Document excerpt:
++++++++++++++++++++

Norway — Action plan against Antisemitism 2021–2023
Further develop the schools project ‘Democratic Preparedness against Racism, Antisemitism and Undemocratic Attitudes’ (Dembra) (Responsible : Ministry of Education and Research) For many years, Dembra’s focus was on lower and upper secondary schools, whereas from 2020, primary schools were also included in this initiative. There is also an ongoing (2018–2021) Dembra project for teacher trainers (Dembra LU). Dembra LU seeks to strengthen teacher competencies in topics linked to antisemitism, racism, prejudice and discrimination in teacher training. Teaching resources have been developed to give student teachers a good set of tools to understand and reflect on discrimination and group-focused enmity associated with educational institutions around the country. The government will continue to develop Dembra in the years ahead.
Grants for school trips for pupils (Responsible : Ministry of Education and Research) The grant scheme’s objective is to encourage school owners, schools and groups of parents to organise trips to former concentration camps or memorial sites for pupils in lower and upper secondary education. The grant scheme also covers trips within Norway. The educational aspect should focus on relevant topics associated with antisemitism, hate and prejudice, alienation and group thinking, human rights, human worth and democracy. The target group is secondary school pupils.
Grants for courses for teachers (Responsible : Ministry of Education and Research) In the spring of 2021, the Falstad Centre and the Norwegian Center for Holocaust and Minority Studies will be holding courses for teachers based on the recently translated teaching resources about the Holocaust published by the IHRA.
Continue the support for the Jewish Community of Oslo’s educational programme, including the Jewish Pathfinders initiative (Reponsible : Ministry of Local Government and Modernisation) The government considers it important to support the work undertaken by the Jewish minority to inform the general public about Judaism and Jews in Norway. These initiatives help to combat antisemitism in Norwegian society. Support for the Jewish Community of Oslo’s educational programme will be continued in this current action plan period.
Maintain the level of funding for the Jewish museums in Oslo and Trondheim and the Jewish Cultural Festival Trondheim (Responsible : Ministry of Culture) The Jewish museums in Oslo and Trondheim disseminate knowledge about the various ways that Jewish culture has flourished in Norway, in both local communities and on the national stage. In this way the museums showcase a diverse perspective on Jewish culture and history in this country. The Jewish museums’ core activities include running a variety of projects and events to combat antisemitism. Revenue funding allocated to the Jewish museum in Trondheim has quadrupled since 2015 and revenue funding allocated to the Jewish museum in Oslo has doubled since 2014. This reflects a positive development for the museums. The government will maintain its level of support in the time ahead. The Jewish Cultural Festival has received annual support from Arts Council Norway since 2011, and was awarded a multi-year grant for the period 2014–2016. Since 2017, support for the Jewish Cultural Festival has been channelled via the Jewish museum in Trondheim. In 2020, the funding amounted to NOK 430,000.

++++++++++++++++++++

Data excerpt:
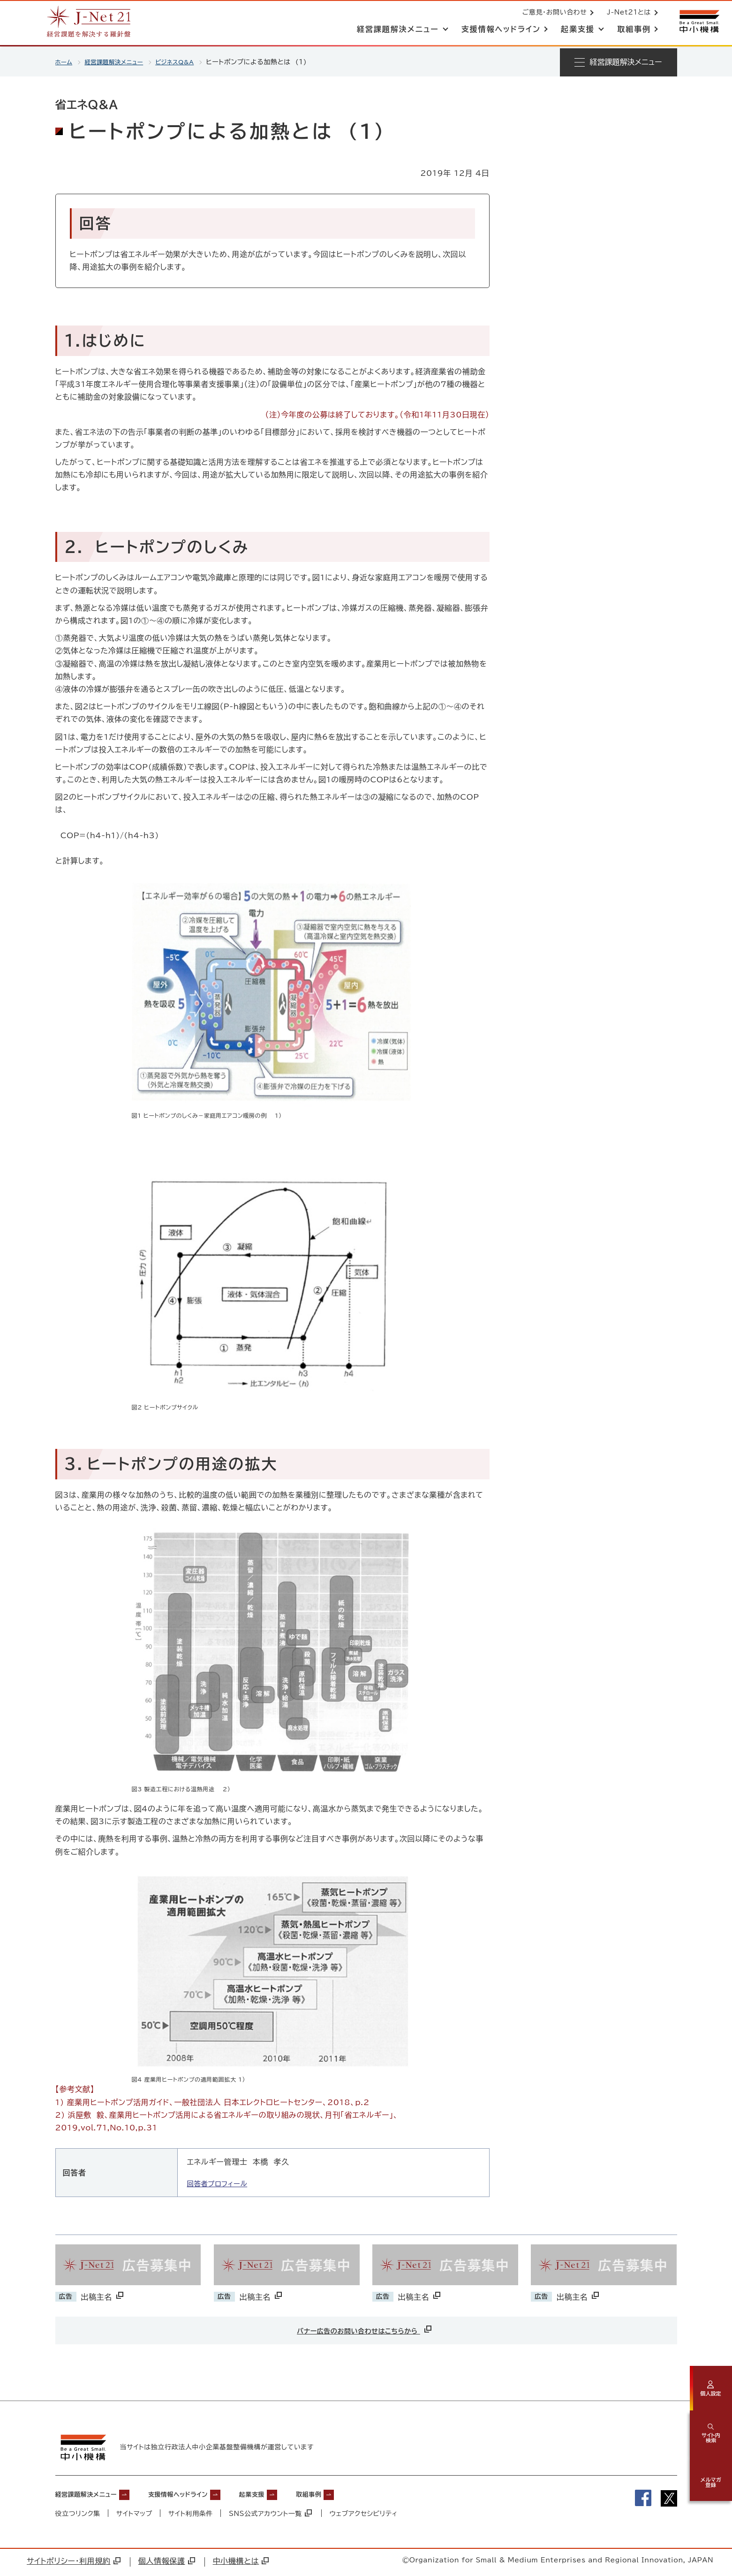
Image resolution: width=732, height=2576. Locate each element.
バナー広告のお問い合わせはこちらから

++++++++++++++++++++

In the Norwegian antisemitism action plan, how much funding did the Jewish Cultural Festival receive in 2020?

Answer below: NOK 430,000